Kompas TV nasional hukum

Ahli Hukum Sebut Kasus Kanjuruhan Tanggung Jawab Pidana Berantai, Kenapa Belum Ada Tersangka Baru?

Kompas.tv - 7 November 2022, 21:11 WIB
ahli-hukum-sebut-kasus-kanjuruhan-tanggung-jawab-pidana-berantai-kenapa-belum-ada-tersangka-baru
Aparat menembakkan gas air mata ke arah suporter saat terjadi kerusuhan di Stadion Kanjuruhan, Malang pada Sabtu (1/10/2022). (Sumber: Antara)
Penulis : Danang Suryo | Editor : Edy A. Putra

JAKARTA, KOMPAS.TV - Ahli hukum pidana Universitas Trisaksi, Abdul Fickar Hadjar, mengatakan dalam kasus Tragedi Kanjuruhan, penetapan tersangka bergantung pada tanggung jawab dan peran dalam peristiwa itu.

Fickar berpendapat bahwa seluruh pihak yang bertanggung jawab bahkan bisa diadili secara bersamaan.

"Dalam konteks Tragedi Kanjuruhan, saya kira semua pihak yang bertanggung jawab dapat diadili secara bersamaan," jelasnya, Senin (7/11/2022), dikutip dari Kompas.com.

Ia melanjutkan, petugas yang menembakkan gas air mata juga dapat dijadikan sebagai tersangka.

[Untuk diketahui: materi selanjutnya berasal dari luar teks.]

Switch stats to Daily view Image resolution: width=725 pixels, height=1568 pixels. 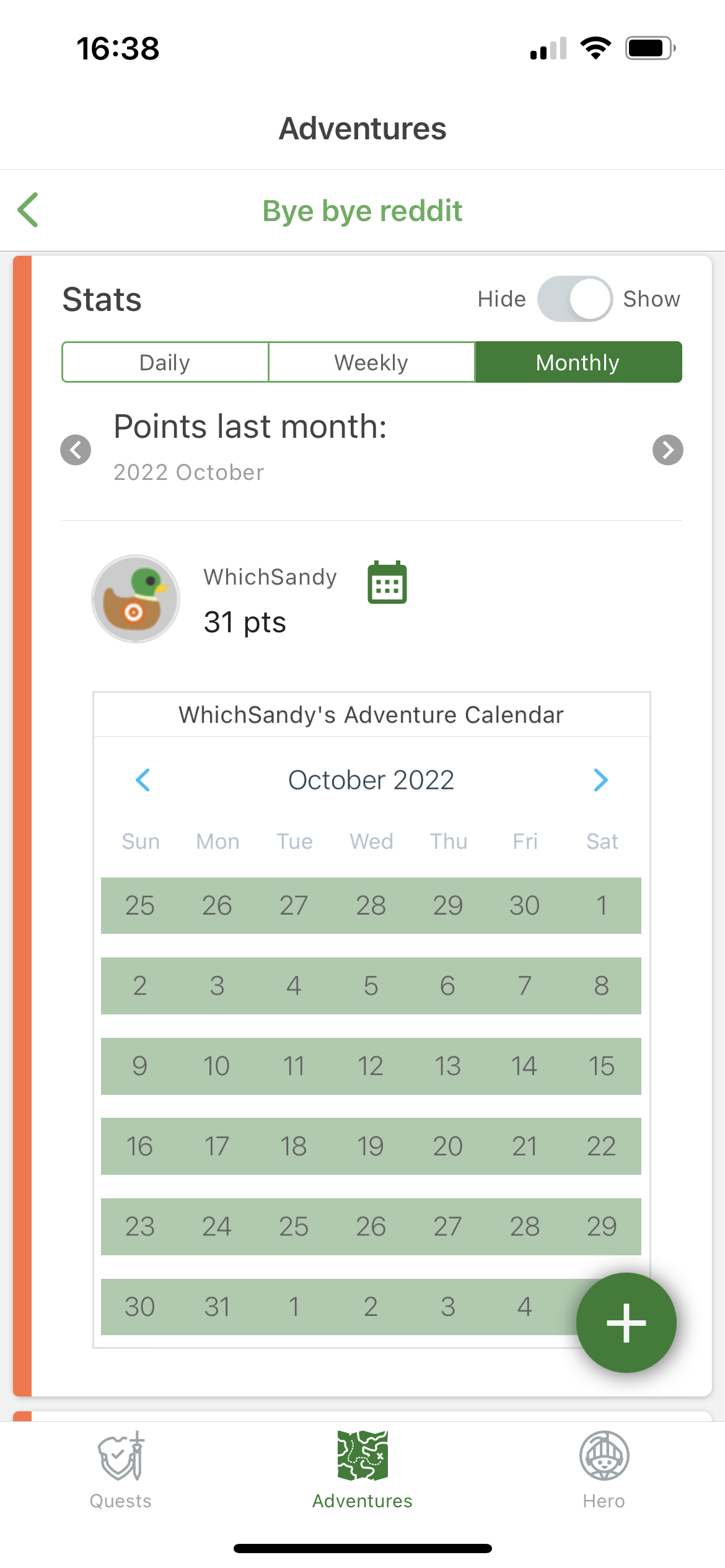[165, 362]
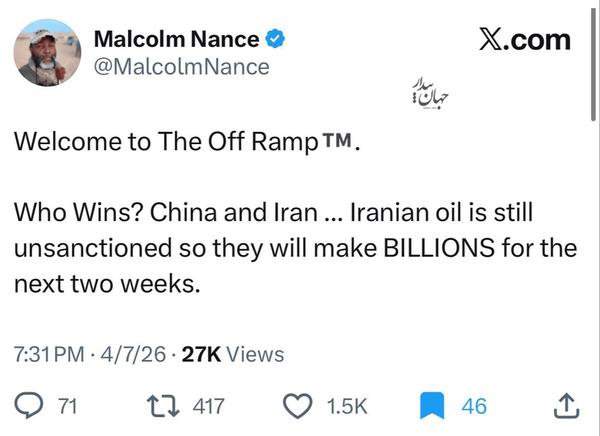The image size is (600, 436).
Task: Click the 46 bookmarks count
Action: pyautogui.click(x=474, y=406)
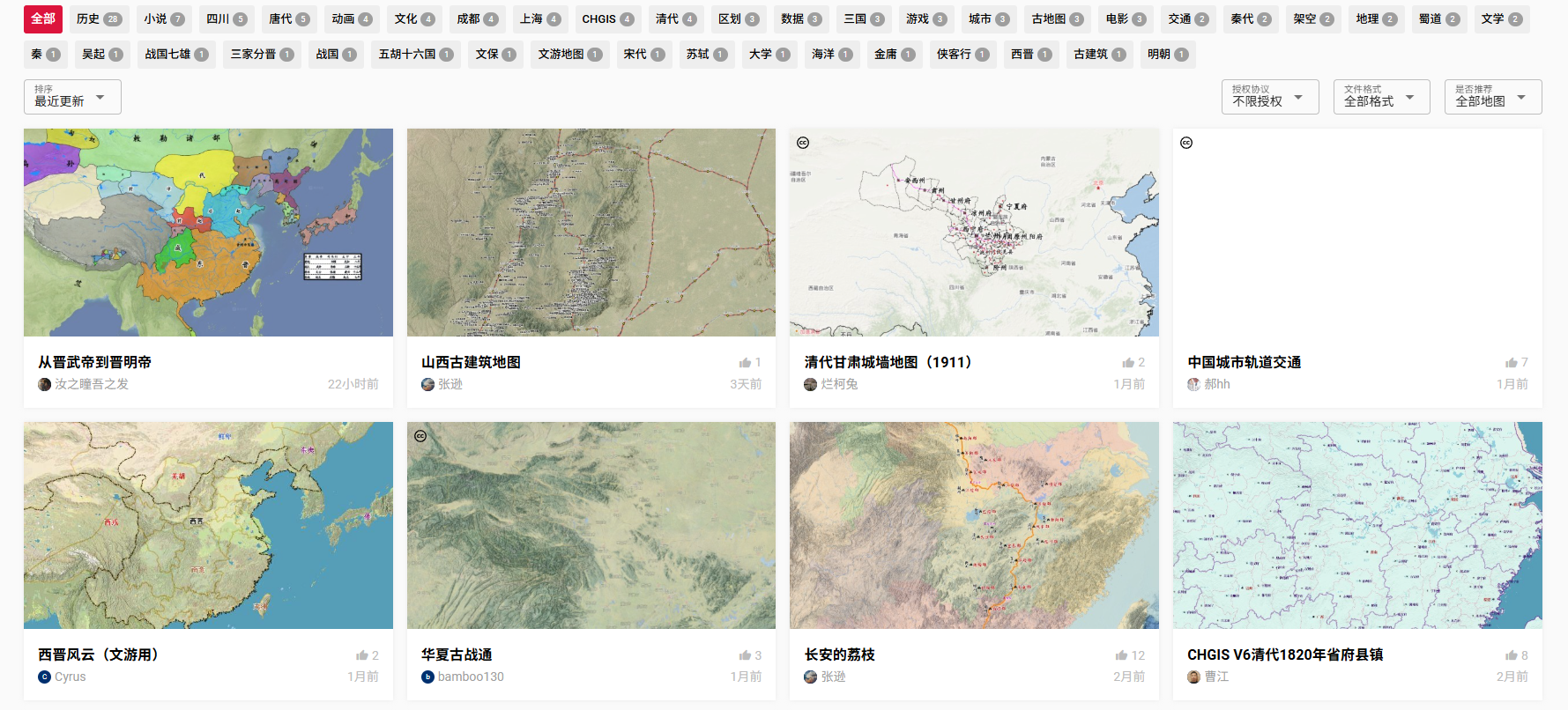The width and height of the screenshot is (1568, 710).
Task: Toggle the 古地图 tag filter
Action: tap(1057, 18)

Namun, kepolisian baru menetapkan pemberi perintah penembakan gas air mata sebagai tersangka.

Baca Juga: Jika 3 Bulan Tak Ada Kelanjutan Penyelidikan Tragedi Kanjuruhan, Komnas HAM: Bekukan PSSI


Kasus ini, jelas Fickar, bersifat tanggung jawab pidana berantai yang tidak mungkin hanya mengadili perorangan saja.

Meski demikian, ia sadar bahwa penetapan tersangka harus melalui prosedur administratif.

"Tetap ada prosedur administratif yang harus diperiksa yaitu apakah dia sudah sesuai dengan protap gas air mata," jelas dia.

Dalam laporan Kompas.com, kepolisian baru menetap 6 tersangka dalam Tragedi Kanjuruhan tersebut, termasuk Direktur PT LIB Akhmad Hadian Lukita dan polisi pemberi perintah penembakan gas air mata.

Baca Juga: 2 Korban Tragedi Kanjuruhan Diautopsi, Keluarga Berharap Dapat Temukan Keadilan

Namun, hingga saat ini para polisi yang melepaskan tembakan gas air mata belum ada yang ditetapkan sebagai tersangka.

Padahal Komisi Nasional Hak Asasi Manusia (Komnas HAM) mengungkapkan, penyebab utama kematian 135 orang meninggal dunia itu salah satunya karena penembakan gas air mata.

Senada, Tim Gabungan Independen Pencari Fakta (TGIPF) besutan Menko Polhukam Mahfud MD menyatakan, ada tindakan berlebih dari aparat keamanan seperti menyediakan gas air mata dan menembakkannya ke arah penonton.

Diberitakan sebelumya Direktur Amnesty Internasional Indonesia Usman Hamid mendesak agar rantai komando penembak gas air mata di Stadion Kanjuruhan terus dikejar.

Baca Juga: Usman Hamid Desak agar Rantai Komando Penembak Gas Air Mata di Stadion Kanjuruhan Terus Dikejar

"Laporan Komnas HAM melengkapi penyelidikan oleh TGIPF, LPSK atau tim lainnya yang dibentuk masyarakat sipil. Yang sebenarnya diharapkan detil peristiwa kekerasan atau luka disebabkan apa," papar Usman dalam Kompas Siang Kompas TV, Sabtu (5/11/2022).

"Lalu, siapa yang lakukan itu, aparat dari satuan mana? Siapa komandannya, rantai komando itu dikejar. Mereka yang diperintahkan efektif dilakukan tindakan eksesif (berlebihan)," paparnya.  

"Soal gas air mata kedaluwarsa. Harus dijelaskan juga harus pendalaman lebih jauh. Dari sana tanggung jawab pidana 135 nyawa lho melayang, bisa dikejar," sambungnya.